HYPERTRIGLYCERIDAEMIA-INDUCED PANCREATITIS
Keywords:
hypertriglyceridaemia, pancreatitis, diabetes mellitus, alcoholic, amylaseAbstract
CASE
A 45-year-old male presented with a five-day duration of abdominal pain and yellow pustular skin eruptions on his eyebrow. His abdominal pain was worse after eating and was associated with nausea. The patient had diabetes mellitus since 37 years of age and receiving Gliclazide MR 60 mg twice daily and metformin 500 mg three times daily. He has a family history of diabetes, with his mother suffering from diabetes.

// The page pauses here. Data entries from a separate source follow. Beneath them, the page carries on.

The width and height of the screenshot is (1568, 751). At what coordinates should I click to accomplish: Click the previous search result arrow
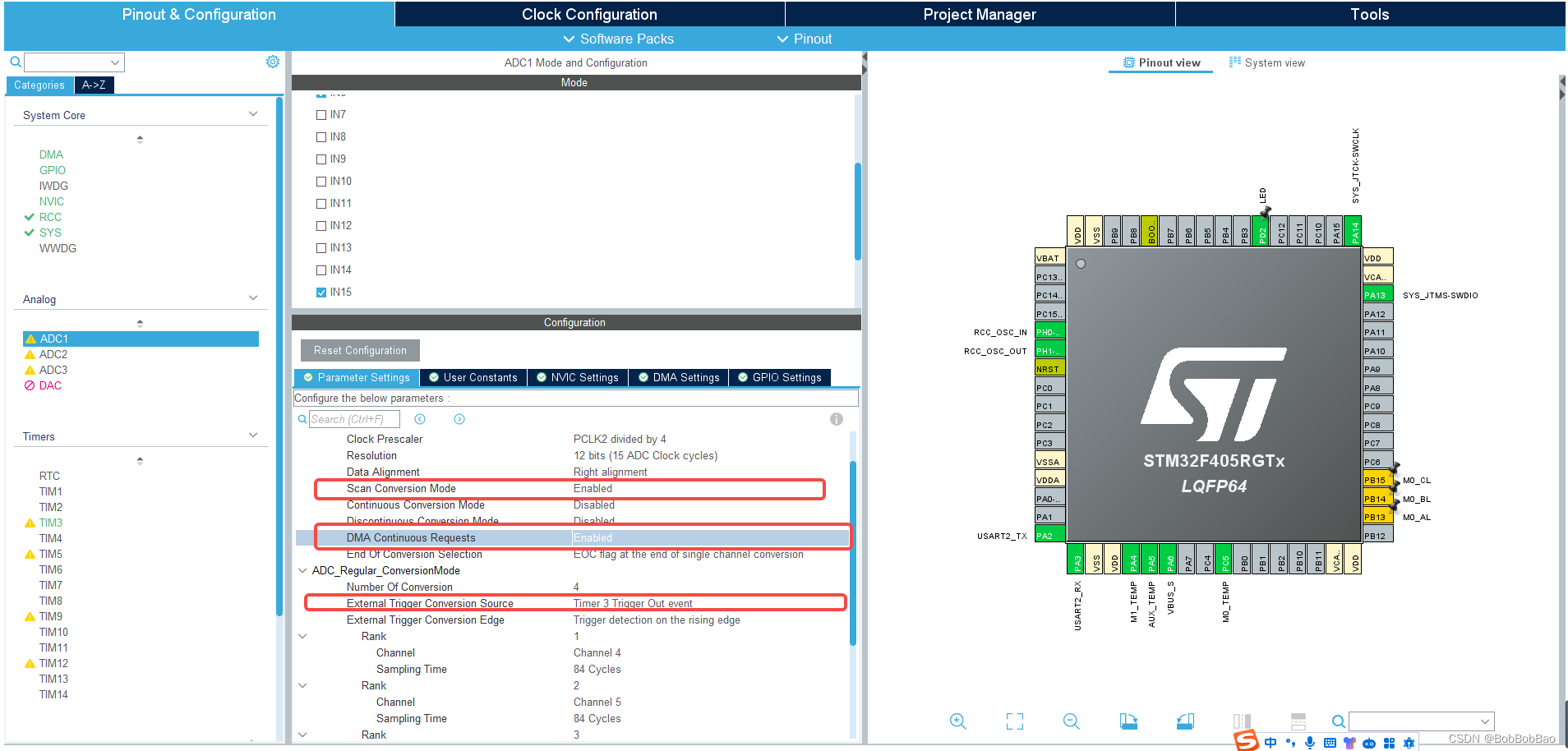420,418
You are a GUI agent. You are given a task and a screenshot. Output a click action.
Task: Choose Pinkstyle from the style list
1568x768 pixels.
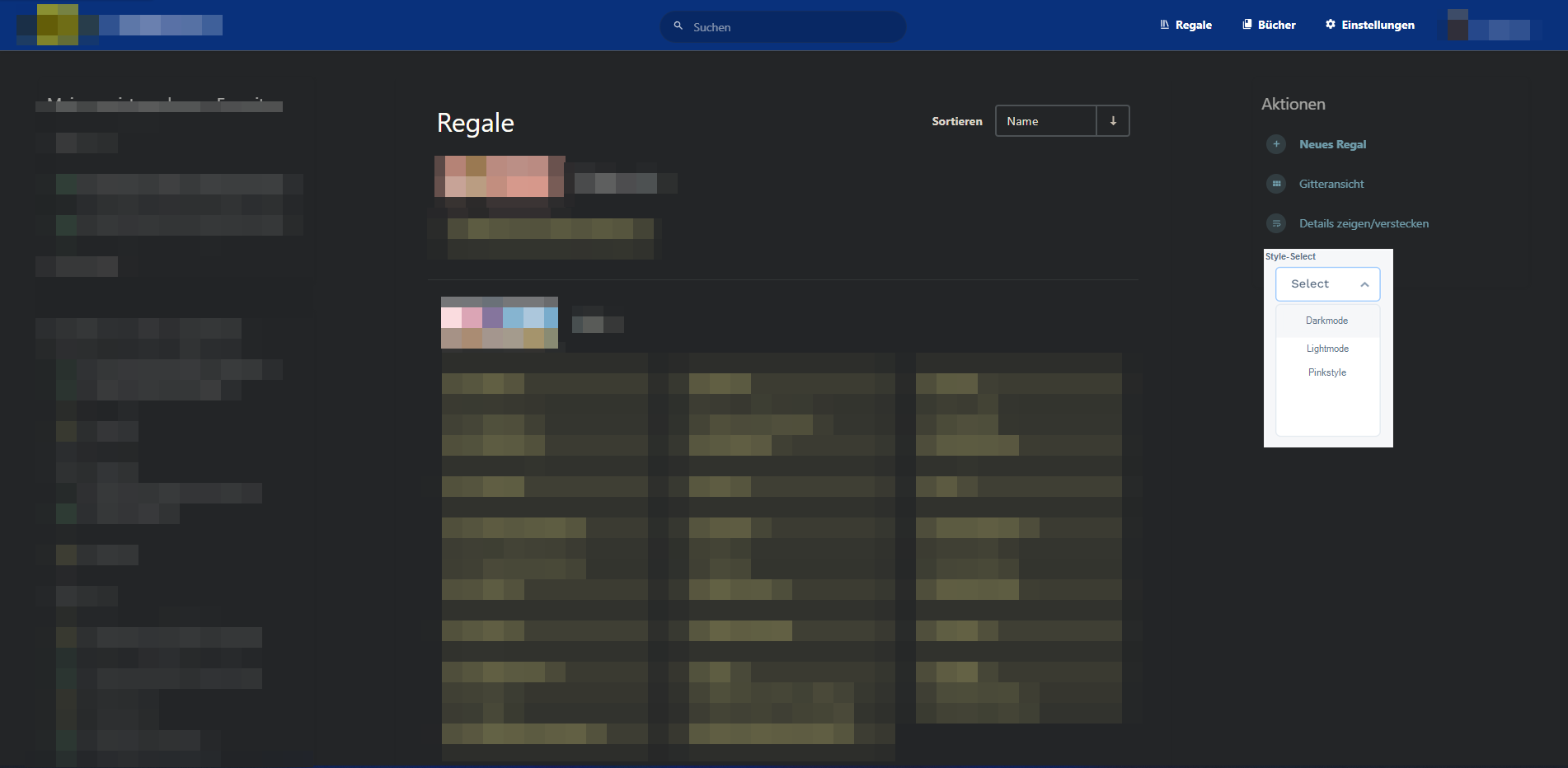(1326, 372)
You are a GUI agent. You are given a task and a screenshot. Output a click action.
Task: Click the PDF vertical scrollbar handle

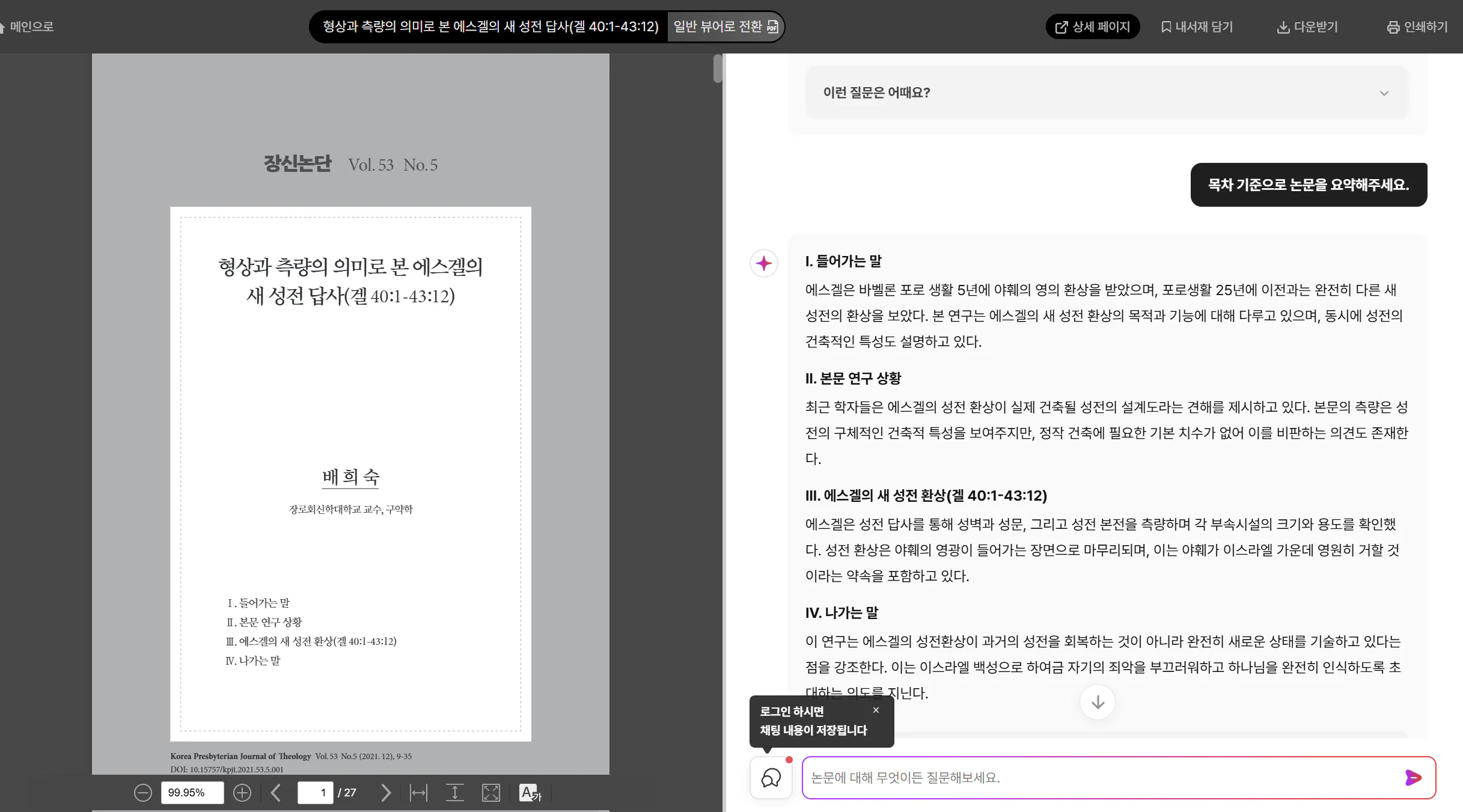[718, 69]
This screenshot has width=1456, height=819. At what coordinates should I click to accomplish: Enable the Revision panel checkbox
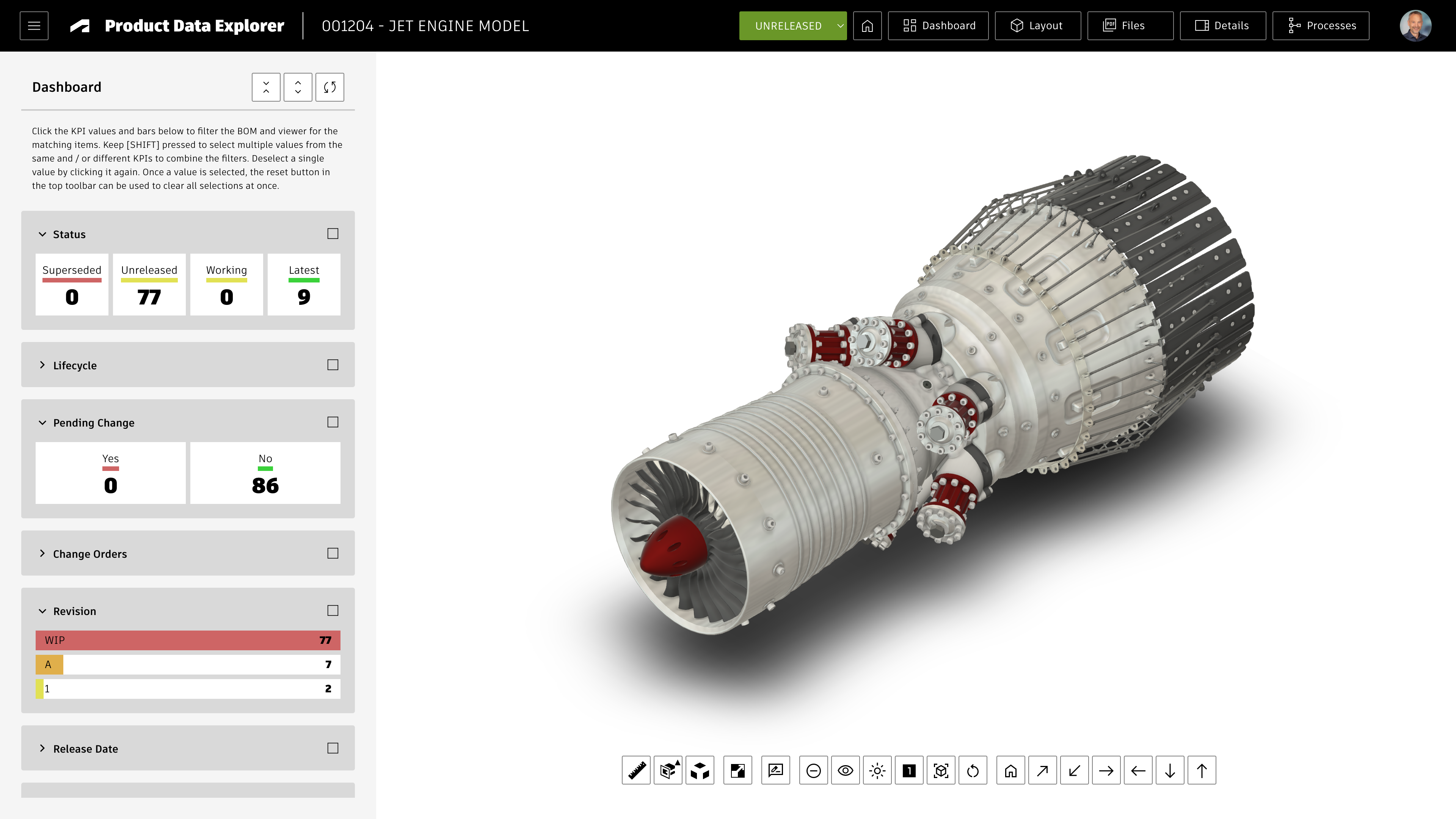333,610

He has a hepatitis B infection without current treatment. He was a previous smoker with a 10-pack-year history and stopped only 4 months prior. He has been an alcoholic beverage drinker (half a bottle of whisky) 3 days per week for the last 5 years. Physical examination revealed a fever of 102°F, tachycardia of 100, blood pressure of 130/70 mm Hg, respiratory rate of 16, and oxygen saturation of 96% on room air. He had abdominal tenderness in his right upper quadrant and epigastrium. His skin lesions were discovered to be eruptive xanthoma. Fundoscopy revealed a lipaemic retina. Blood tests revealed a triglyceride of 5460 mg/dl and cholesterol of 558 mg/dl, while liver function test was normal. Blood showed leukocytosis with neutrophil predominance and CRP was 229.04 mg/l. HbA1c was 8.9%. Amylase was initially 43 U/l, but when rechecked several hours later was 167 U/l. Blood glucose was 443 mg/dl. The abdominal x-ray and a chest x-ray revealed no abnormality. A USG of the abdomen showed an enlarged fatty liver and swollen pancreas. He was diagnosed with Hypertriglyceridemiainduced pancreatitis. The patient was kept nil by mouth and given aggressive fluid resuscitation alongside analgesia for pain review. His blood sugars were closely monitored as the VRII protocol had been started in the Emergency Department. An urgent CT scan was booked which confirmed pancreatitis. An insulin infusion FRII was started and an intravenous antibiotic was given. The patient made a good recovery and was followed up in the clinic for the management of his hyperlipoproteinemia.